在这篇论文中给出了两大类BackBone:VGG和Resnet,本文不再阐述

ssd目标检测为什么预测的图片不会显示出来 m2det目标检测_神经网络_02

MLFPN

MLFPN是该论文提出的一种金字塔网络,主要有TUM(Thinned U-shape Module)、FFM(Feature Fusion Module)、FFAM(Scale-wise Feature Aggregation Module)三大部分组成。具体结构如下

ssd目标检测为什么预测的图片不会显示出来 m2det目标检测_ide_03

TUM

采用FPN模型,一共用到了8个TUM,单个TUM结构如下:

ssd目标检测为什么预测的图片不会显示出来 m2det目标检测_ide_04


输入tensor为(256.40,40)的向量后经过一系列下采样然后上采样再卷积(1*1,论文说是提高平滑度),最后每个TUP产生6个尺度不同的特征向量,tensor越小,其深度信息越强烈,tensor越大,浅度信息越强烈。同时产生的(128,40,40)也通过FFM参与到下一个TUP的初始输入中

class TUM(nn.Module):
    def __init__(self, first_level=True, input_planes=128, is_smooth=True, side_channel=512, scales=6):
        super(TUM, self).__init__()
        self.is_smooth = is_smooth
        self.side_channel = side_channel
        self.input_planes = input_planes
        self.planes = 2 * self.input_planes
        self.first_level = first_level
        self.scales = scales
        self.in1 = input_planes + side_channel if not first_level else input_planes

        self.layers = nn.Sequential()
        self.layers.add_module('{}'.format(len(self.layers)), BasicConv(self.in1, self.planes, 3, 2, 1))
        for i in range(self.scales-2):
            if not i == self.scales - 3:
                self.layers.add_module(
                        '{}'.format(len(self.layers)),
                        BasicConv(self.planes, self.planes, 3, 2, 1)
                        )
            else:
                self.layers.add_module(
                        '{}'.format(len(self.layers)),
                        BasicConv(self.planes, self.planes, 3, 1, 0)
                        )
        self.toplayer = nn.Sequential(BasicConv(self.planes, self.planes, 1, 1, 0))
        
        self.latlayer = nn.Sequential()
        for i in range(self.scales-2):
            self.latlayer.add_module(
                    '{}'.format(len(self.latlayer)),
                    BasicConv(self.planes, self.planes, 3, 1, 1)
                    )
        self.latlayer.add_module('{}'.format(len(self.latlayer)),BasicConv(self.in1, self.planes, 3, 1, 1))

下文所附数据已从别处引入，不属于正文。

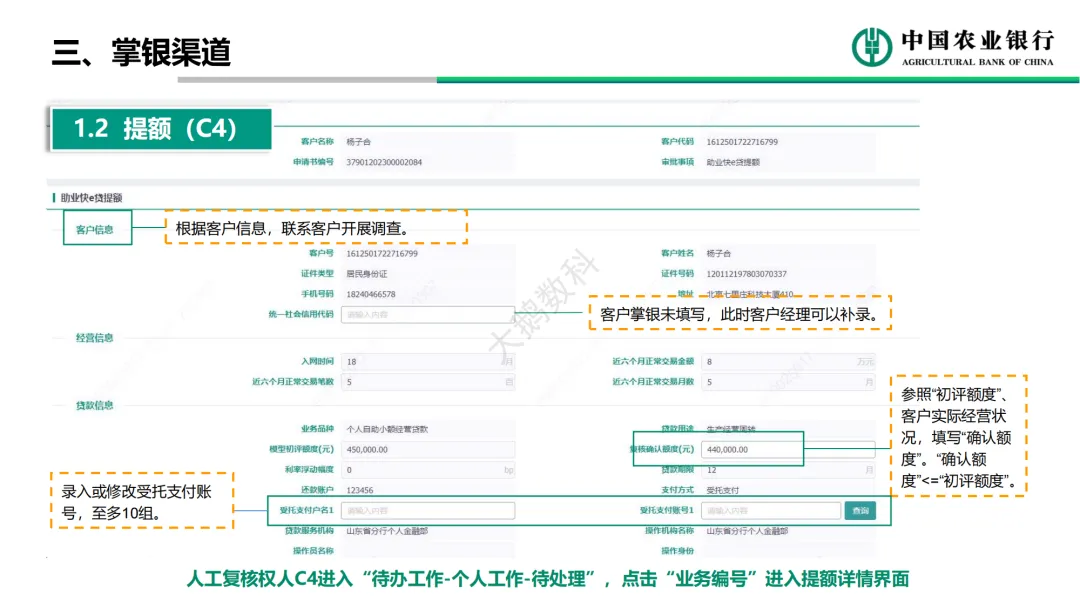This screenshot has width=1080, height=608.
Task: Click into the 受托支付账号1 field
Action: pyautogui.click(x=770, y=511)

        if self.is_smooth:
            smooth = list()
            for i in range(self.scales-1):
                smooth.append(
                        BasicConv(self.planes, self.planes, 1, 1, 0)
                        )
            self.smooth = nn.Sequential(*smooth)

    def _upsample_add(self, x, y, fuse_type='interp'):
        _,_,H,W = y.size()
        if fuse_type=='interp':
            return F.interpolate(x, size=(H,W), mode='nearest') + y
        else:
            raise NotImplementedError
            #return nn.ConvTranspose2d(16, 16, 3, stride=2, padding=1)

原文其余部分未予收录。